**Reading text**
• • • • • • •

Pressure, Self-Censorship, and the Israel Lobby

By The Committee for a Just Peace in Israel and Palestine CJPIP 

When the Chicago Council on Global Affairs cancelled a scheduled talk by Professors John Mearsheimer and Stephen Walt on the topic of their new book, The Israel Lobby and U.S. Foreign Policy, the Council was accused of capitulating to pressure from The Israel Lobby itself. The Council’s President Marshall Bouton denied that the action was due to external pressure, or even that a cancellation had, in fact, happened. Bouton says a Council event with Mearsheimer and Walt will occur at a date in the future, but that the authors will be joined in a panel format by other speakers with contrasting views.
 
The Chicago Council on Global Relations is not the first institution to experience the force of controversy generated by criticism of Israeli policy and the U.S. government’s long-standing support of it. Nor is the Council alone in trying to calculate how to maneuver around the heated controversy that these topics generate.
 
Less than two months after the cancellation of Mearsheimer and Walt’s talk at the Chicago Council, administrators at the University of St. Thomas in St. Paul, Minnesota, cancelled a scheduled talk by the Nobel Peace Laureate Archbishop Desmond Tutu. The cancellation came, university administrators explained, because some past statements by Tutu about Israeli policy were “hurtful to some members of the Jewish community.” Julie Swiler, an employee of the Jewish Community Relations Council of Minnesota and the Dakotas, was consulted by university administrators, along with a few rabbis teaching within St. Thomas’ Center for Jewish-Christian Learning. Swiler explained, “I think there’s a consensus in the Jewish community that [Tutu’s] words were offensive.”(1)  

Swiler was referring to remarks allegedly made by Tutu comparing Israel to Hitler. In the weeks after the University of St. Thomas cancelled Tutu’s appearance, it came to light that those comments attributed to Tutu were a fabrication. In paraphrasing remarks by Tutu in Boston conference, Morton Klein, president of the Zionist Organization of America, distorted Tutu’s remarks in a ZOA press release.(2) The distorted version worked its way into the media and, in the words of the Jewish Daily Forward, “over time it acquired the status of a factual account.”(3)

• • • • • • •

**Provided records**

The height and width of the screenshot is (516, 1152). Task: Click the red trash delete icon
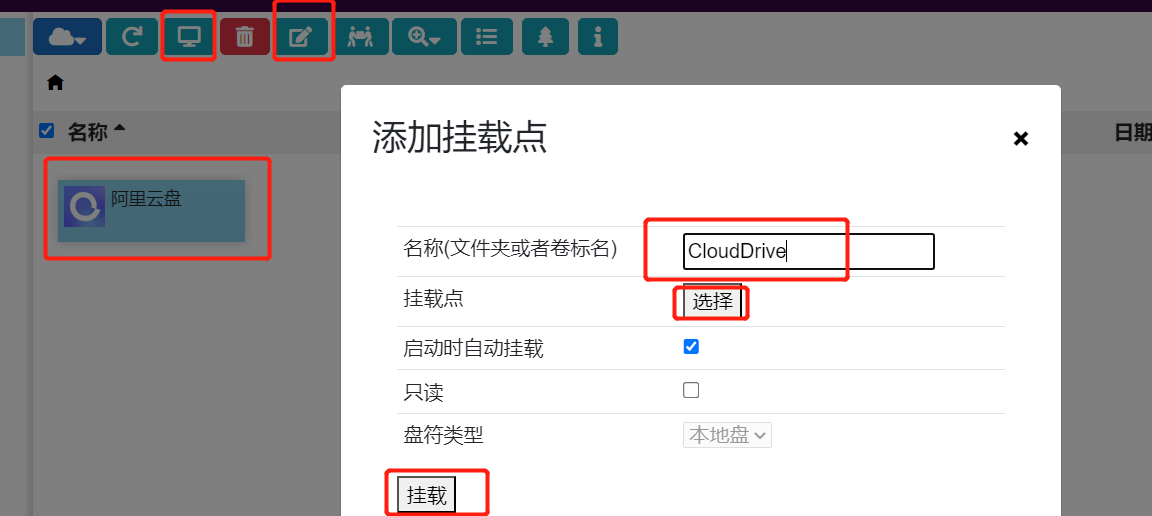click(245, 37)
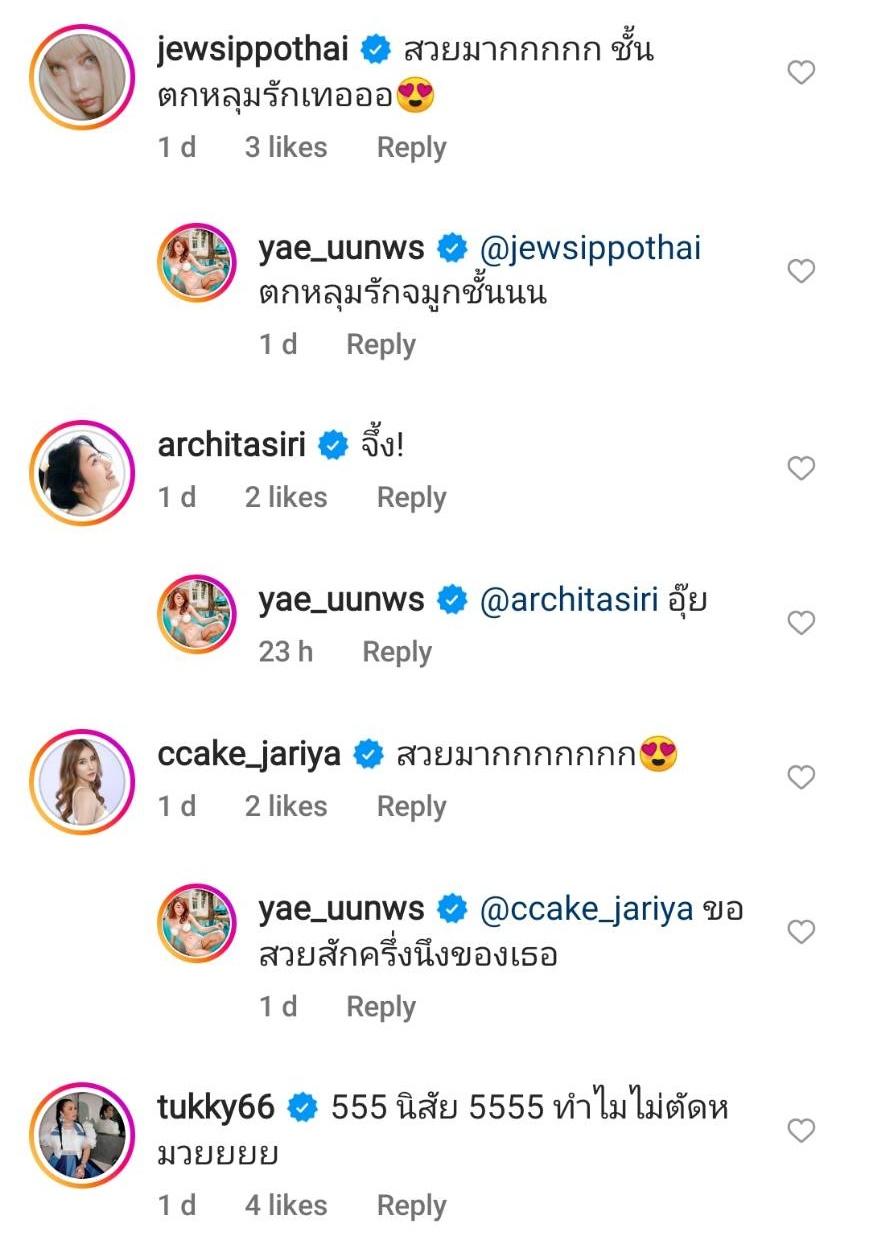Like ccake_jariya's comment
The image size is (869, 1255).
(x=801, y=777)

• • • • • • •

**Job 1**
List every person the essay on the Israel Lobby names together with a title or role, and give that title or role for each.
**Job 2**
Extract word for word the portion of the essay on the Israel Lobby that opens with the words containing "Pressure, Self-Censorship, and" and closes with "with contrasting views.".
**Job 3**
Extend the essay on pressure and the Israel Lobby, starting after its final sentence.
The data above were drawn from a source separate from the essay.

**Answer 1**
- John Mearsheimer: Professor
- Stephen Walt: Professor
- Marshall Bouton: President of the Chicago Council on Global Affairs
- Desmond Tutu: Nobel Peace Laureate and Archbishop
- Julie Swiler: employee of the Jewish Community Relations Council of Minnesota and the Dakotas
- Morton Klein: president of the Zionist Organization of America

**Answer 2**
Pressure, Self-Censorship, and the Israel Lobby

By The Committee for a Just Peace in Israel and Palestine CJPIP 

When the Chicago Council on Global Affairs cancelled a scheduled talk by Professors John Mearsheimer and Stephen Walt on the topic of their new book, The Israel Lobby and U.S. Foreign Policy, the Council was accused of capitulating to pressure from The Israel Lobby itself. The Council’s President Marshall Bouton denied that the action was due to external pressure, or even that a cancellation had, in fact, happened. Bouton says a Council event with Mearsheimer and Walt will occur at a date in the future, but that the authors will be joined in a panel format by other speakers with contrasting views.

**Answer 3**
 
Like many of the most visible organizations that claim to represent American Jewish interests and to speak for American Jews, the Jewish Community Relations Council for Minnesota and the Dakotas is, among other things, a pro-Israel advocacy organization. Its “Stand Up For Israel” project exists for the purpose of “advocating for peace and security for Israel through education, information and community action.”(4) Jewish community organizations like the JCRC, along with numerous conservative and Christian Zionist organizations, form what Mearsheimer and Walt call The Israel Lobby. According to Mearsheimer and Walt, as well as the many sources they cite in their research, The Lobby acts as an intimidating and coercive force pursuing a mission to suppress criticism of Israeli policy.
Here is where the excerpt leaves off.